## INSTRUÇÕES DE TRABALHO
**A.** Traduza para o inglês esta frase do texto sobre o Rock in Rio: "Não é música que está em jogo, é outra coisa."
**B.** Por favor, atualize o trecho do texto sobre o Rock in Rio que começa em "Carmen Miranda, luso-carioca, se" e termina em "molho de chaves.", trocando "baiana" por "cigana".

## TRECHO DA PÁGINA

-*-*-

Ao ver a sucessão de cantores fantasiados, acrobáticos e pirotécnicos nos palcos do Rock in Rio —Ivete Sangalo entrou voando de tirolesa—, um amigo me perguntou o que aquilo tinha a ver com música. Respondi que essa deveria ser a última das suas preocupações. Não é música que está em jogo, é outra coisa. Além disso, em todas as épocas, mesmo os maiores cantores e instrumentistas usavam truques e acessórios em suas apresentações. Ou seja, no tempo da música já era assim.

Carmen Miranda, luso-carioca, se fantasiava de baiana. Moreira da Silva, pai, marido e profissional exemplar, de malandro chique. Luiz Gonzaga, de cangaceiro (por sugestão de seu parceiro e mentor Humberto Teixeira, que o convenceu a abandonar o smokingzinho surrado com que tocava sambas no Canal do Mangue). Luiz Barbosa, Dilermando Pinheiro e Joel de Almeida batiam samba no chapéu de palha; Ciro Monteiro, na caixa de fósforos; Orlan Divo, no molho de chaves.

-*-*-

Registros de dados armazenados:
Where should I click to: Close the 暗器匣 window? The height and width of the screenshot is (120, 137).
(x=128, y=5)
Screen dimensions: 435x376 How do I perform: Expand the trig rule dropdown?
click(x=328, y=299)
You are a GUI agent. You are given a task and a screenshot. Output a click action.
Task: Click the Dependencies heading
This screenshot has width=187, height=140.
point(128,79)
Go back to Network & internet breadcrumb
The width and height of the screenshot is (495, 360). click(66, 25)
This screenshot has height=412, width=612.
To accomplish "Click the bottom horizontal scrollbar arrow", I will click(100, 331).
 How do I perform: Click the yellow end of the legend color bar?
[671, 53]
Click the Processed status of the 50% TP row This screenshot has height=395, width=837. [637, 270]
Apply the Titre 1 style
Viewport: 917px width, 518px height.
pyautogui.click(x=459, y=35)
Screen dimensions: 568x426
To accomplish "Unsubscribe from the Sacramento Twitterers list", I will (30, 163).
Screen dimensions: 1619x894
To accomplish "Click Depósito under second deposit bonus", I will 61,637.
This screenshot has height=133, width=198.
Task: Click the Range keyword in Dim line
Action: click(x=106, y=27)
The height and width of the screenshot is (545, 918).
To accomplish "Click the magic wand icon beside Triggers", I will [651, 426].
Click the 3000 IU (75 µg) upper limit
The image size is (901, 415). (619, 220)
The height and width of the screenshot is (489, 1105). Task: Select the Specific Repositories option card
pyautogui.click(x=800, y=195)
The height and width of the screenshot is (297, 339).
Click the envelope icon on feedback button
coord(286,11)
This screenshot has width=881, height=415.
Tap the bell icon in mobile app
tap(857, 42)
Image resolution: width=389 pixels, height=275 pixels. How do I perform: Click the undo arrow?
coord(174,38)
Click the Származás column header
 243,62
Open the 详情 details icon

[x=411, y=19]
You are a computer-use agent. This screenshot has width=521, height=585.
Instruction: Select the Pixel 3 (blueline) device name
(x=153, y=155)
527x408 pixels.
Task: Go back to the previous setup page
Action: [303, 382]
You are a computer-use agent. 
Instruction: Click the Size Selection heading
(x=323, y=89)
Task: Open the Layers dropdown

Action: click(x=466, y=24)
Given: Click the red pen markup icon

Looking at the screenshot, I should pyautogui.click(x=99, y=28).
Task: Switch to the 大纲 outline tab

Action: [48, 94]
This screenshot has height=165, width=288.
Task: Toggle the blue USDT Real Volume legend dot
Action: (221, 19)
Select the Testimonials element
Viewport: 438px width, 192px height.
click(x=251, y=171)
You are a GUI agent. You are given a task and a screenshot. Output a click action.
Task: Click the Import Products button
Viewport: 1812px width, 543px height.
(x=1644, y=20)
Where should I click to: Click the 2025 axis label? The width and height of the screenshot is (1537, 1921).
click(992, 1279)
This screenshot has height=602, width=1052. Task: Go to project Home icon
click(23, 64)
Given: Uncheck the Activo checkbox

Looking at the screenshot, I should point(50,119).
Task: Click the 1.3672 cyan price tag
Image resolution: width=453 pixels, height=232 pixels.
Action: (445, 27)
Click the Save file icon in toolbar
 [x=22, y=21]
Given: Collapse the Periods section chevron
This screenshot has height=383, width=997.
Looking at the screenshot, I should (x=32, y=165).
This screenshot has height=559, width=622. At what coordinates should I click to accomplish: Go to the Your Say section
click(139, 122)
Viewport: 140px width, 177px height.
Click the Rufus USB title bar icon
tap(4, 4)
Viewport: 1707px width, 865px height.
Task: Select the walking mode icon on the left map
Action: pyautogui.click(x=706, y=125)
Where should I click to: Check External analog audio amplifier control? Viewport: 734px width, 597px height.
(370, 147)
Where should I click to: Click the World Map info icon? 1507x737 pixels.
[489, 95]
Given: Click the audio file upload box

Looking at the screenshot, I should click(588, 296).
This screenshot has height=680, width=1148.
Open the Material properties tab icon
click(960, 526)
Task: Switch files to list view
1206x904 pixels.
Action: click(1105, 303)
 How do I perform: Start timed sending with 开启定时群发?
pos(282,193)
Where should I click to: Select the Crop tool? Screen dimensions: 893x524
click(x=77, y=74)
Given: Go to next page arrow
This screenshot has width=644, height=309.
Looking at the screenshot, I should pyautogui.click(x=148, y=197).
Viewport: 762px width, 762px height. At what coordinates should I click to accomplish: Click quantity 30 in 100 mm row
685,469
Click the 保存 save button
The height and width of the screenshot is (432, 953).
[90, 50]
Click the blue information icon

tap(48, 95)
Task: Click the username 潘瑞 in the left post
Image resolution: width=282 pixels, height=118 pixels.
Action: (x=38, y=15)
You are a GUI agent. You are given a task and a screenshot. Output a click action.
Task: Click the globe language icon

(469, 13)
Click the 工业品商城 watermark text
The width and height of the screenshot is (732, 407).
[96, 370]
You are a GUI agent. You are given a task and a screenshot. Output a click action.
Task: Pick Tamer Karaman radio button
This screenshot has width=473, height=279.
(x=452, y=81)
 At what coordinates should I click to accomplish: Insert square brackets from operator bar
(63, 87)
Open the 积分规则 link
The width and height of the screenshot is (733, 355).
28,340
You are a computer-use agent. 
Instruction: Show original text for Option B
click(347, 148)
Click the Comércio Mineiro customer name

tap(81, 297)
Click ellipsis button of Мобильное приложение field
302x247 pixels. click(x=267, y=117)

-*-*-

## LISTA DE RESPOSTAS
**A.** It is not music that is at stake; it is something else.

**B.**
Carmen Miranda, luso-carioca, se fantasiava de cigana. Moreira da Silva, pai, marido e profissional exemplar, de malandro chique. Luiz Gonzaga, de cangaceiro (por sugestão de seu parceiro e mentor Humberto Teixeira, que o convenceu a abandonar o smokingzinho surrado com que tocava sambas no Canal do Mangue). Luiz Barbosa, Dilermando Pinheiro e Joel de Almeida batiam samba no chapéu de palha; Ciro Monteiro, na caixa de fósforos; Orlan Divo, no molho de chaves.